When students have phases in a project, it naturally breaks down the larger project into segments that they can manage. You might even have students engage in their own project management. It also creates natural deadlines. Research has demonstrated that people tend work harder as they approach the end of a task and phases help break it up with natural endings.
You can also employ structures at the micro level. Here, students might use a protocol for brainstorming. They might use a specific process for research. The following is an example of a process for peer feedback:
If you’d like to download the 20-minute feedback system, please fill out the form below:
5. Keep equity at the forefront.
It’s important that we keep equity at the forefront of distance learning PBL. This begins with doing an audit of access. Do your students have access to the internet? Do they have laptops or tablets? Are you planning projects that can include limited materials? Do students have a space to work? There is a huge difference between a large family in a studio apartment and a family in a 3,000 square foot house. But access also involves time and opportunity.
It’s easy to step into digital spaces and forget that they are not socially neutral. The systems that perpetuate injustice off-line exist online as well. With that in mind, I’d like to remind educators to remember the following:
- Not everyone has the same access to technology. Not every student has the same device or the same internet connection. Not every student has the same access to a quiet workspace at home. Please work with key stakeholders to address the issue of equity of access.

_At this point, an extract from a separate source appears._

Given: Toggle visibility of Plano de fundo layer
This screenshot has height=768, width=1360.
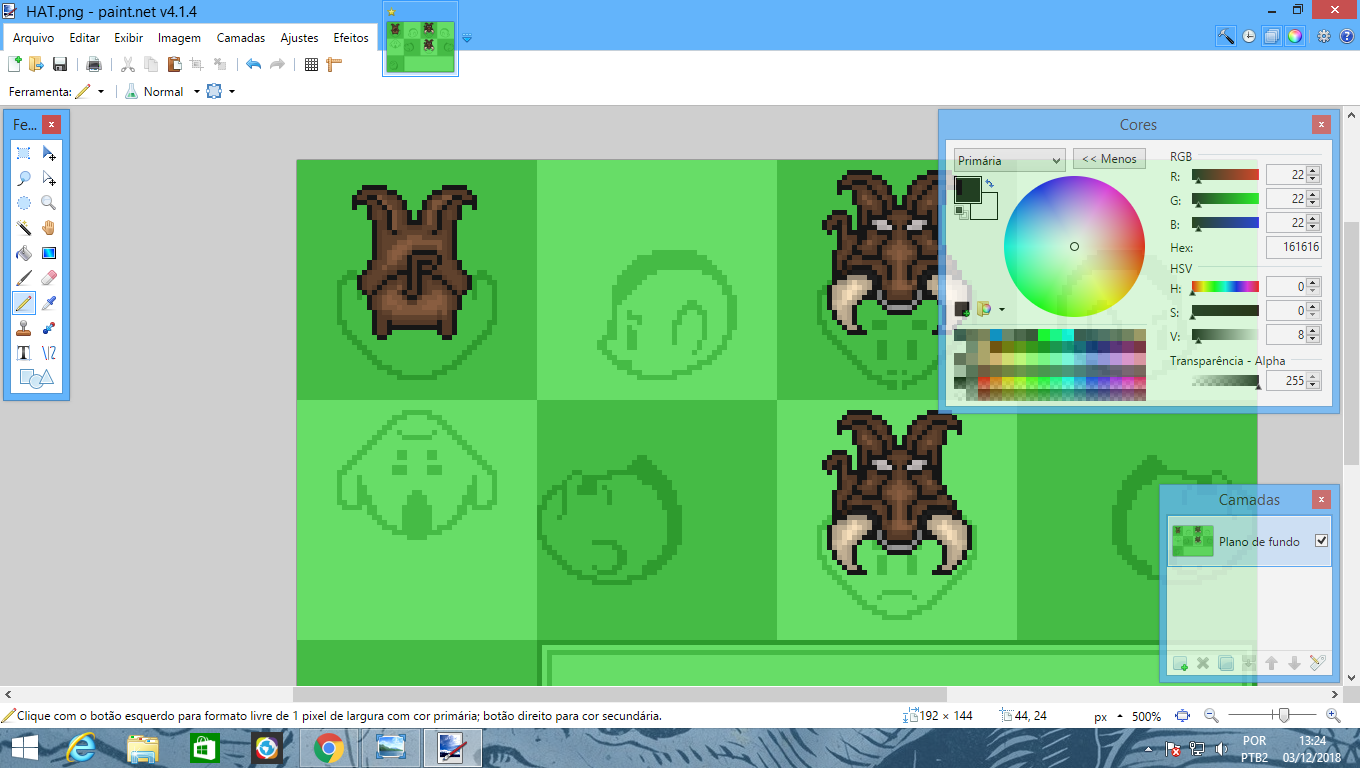Looking at the screenshot, I should point(1321,541).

- Power dynamics exist online. Pay close attention to the role of gender and race in your online instruction. There’s a tendency for people to assume a false social neutrality online but you need to address power dynamics. Please consider finding experts in culturally responsive pedagogy and ask them for a critique of your online materials so that you can find areas where you need to improve.
- Be sure to provide linguistic support. Please remember that some of your students might not be native English speakers and they deserve access to sentence stems, visuals, front-loaded vocabulary and other accommodations that you provide in-person.
- Embrace a Universal Access and Universal Design mindset. Re-read the IEPs and 504 plans to provide necessary accommodations. Lean in to the special education teachers and disability support staff to think through how you will make your instruction universally accessible. For example, you will need to check that closed captioning is available on all videos and that transcripts are available for podcasts. You might need to provide additional assistive support technology. Often, librarians and instructional designers will have key information for you in these areas.
This means we need to provide flexibility with tasks and with grading. We need to allow students to turn things in late. This doesn’t mean we are holding students to a lower standard. It means we modeling empathy.
As a teacher, you might want to create a space for technology tutorials, academic tutorials, and scaffolds like sentence stems. You might also need to send emails or even do one-on-one chats with students who are struggling. Lately, I’ve seen memes mocking students for turning work in late or failing to understand how to upload an assignment on Google Classroom. These snarky memes ask, “you can do SnapChat but can’t do Google Classroom?” but the truth is you never know the whole story. As educators, we need to assume the best and provide students with guidance.
6. Do frequent check-ins.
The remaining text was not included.